In that paper, the One-Step-Pull swap algorithm is implemented, using only misaligned reads and coalesced writes. On almost all GPUs, the performance penalty for misaligned writes is much larger than for misaligned reads, and sometimes there is almost no penalty for misaligned reads at all. Because of this, One-Step-Pull runs at peak bandwidth and thus peak efficiency.
Here, a different swap algorithm termed Esoteric-Pull is used, a type of in-place streaming. This makes the LBM require much less memory (93 vs. 169 (FP32/FP32) or 55 vs. 93 (FP32/FP16) Bytes/cell for D3Q19), and also less memory bandwidth (153 vs. 171 (FP32/FP32) or 77 vs. 95 (FP32/FP16) Bytes/cell per time step for D3Q19) due to so-called implicit bounce-back boundaries. However memory access now is half coalesced and half misaligned for both reads and writes, so memory access efficiency is lower. For overall performance, these two effects approximately cancel out. The benefit of Esoteric-Pull - being able to simulate domains twice as large with the same amount of memory - clearly outweights the cost of slightly lower memory access efficiency, especially since performance is not reduced overall. -
Why don't you use CUDA? Wouldn't that be more efficient?
No, that is a wrong myth. OpenCL is exactly as efficient as CUDA on Nvidia GPUs if optimized properly. Here I did roofline model and analyzed OpenCL performance on various hardware. OpenCL efficiency on modern Nvidia GPUs can be 100% with the right memory access pattern, so CUDA can't possibly be any more efficient. Without any performance advantage, there is no reason to use proprietary CUDA over OpenCL, since OpenCL is compatible with a lot more hardware. -
Why no multi-relaxation-time (MRT) collision operator?
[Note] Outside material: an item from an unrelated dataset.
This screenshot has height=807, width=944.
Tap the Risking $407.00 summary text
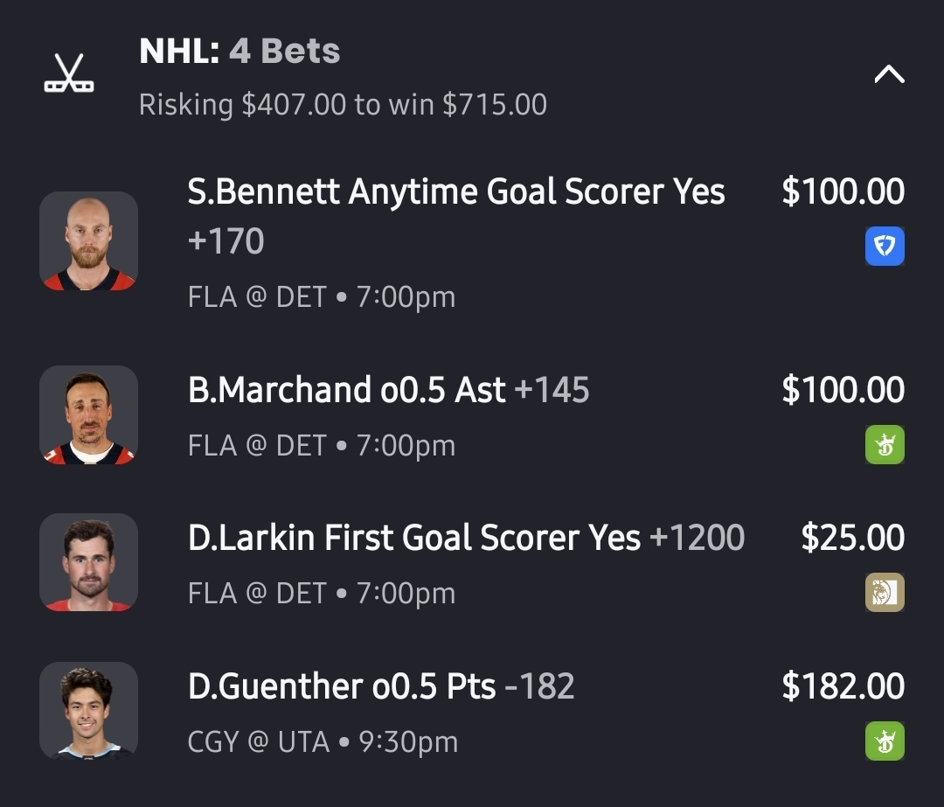pyautogui.click(x=343, y=105)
The idea of MRT is to linearly transform the DDFs into "moment space" by matrix multiplication and relax these moments individually, promising better stability and accuracy. In practice, in the vast majority of cases, it has zero or even negative effects on stability and accuracy, and simple SRT is much superior. Apart from the kinematic shear viscosity and conserved terms, the remaining moments are non-physical quantities and their tuning is a blackbox. Although MRT can be implemented in an efficient manner with only a single matrix-vector multiplication in registers, leading to identical performance compared to SRT by remaining bandwidth-bound, storing the matrices vastly elongates and over-complicates the code for no real benefit.
-
Can FluidX3D run on multiple GPUs at the same time?
Yes. The simulation grid is then split in domains, one for each GPU (domain decomposition method). The GPUs essentially pool their memory, enabling much larger grid resolution and higher performance. Rendering is parallelized across multiple GPUs as well; each GPU renders its own domain with a 3D offset, then rendered frames from all GPUs are overlayed with their z-buffers. Communication between domains is done over PCIe, so no SLI/Crossfire/NVLink/InfinityFabric is required. All GPUs must however be installed in the same node (PC/laptop/server). Even unholy combinations of Nvidia/AMD/Intel GPUs will work, although it is recommended to only use GPUs with similar memory capacity and bandwidth together. Using a fast gaming GPU and slow integrated GPU together would only decrease performance due to communication overhead. -
I'm on a budget and have only a cheap computer. Can I run FluidX3D on my toaster PC/laptop?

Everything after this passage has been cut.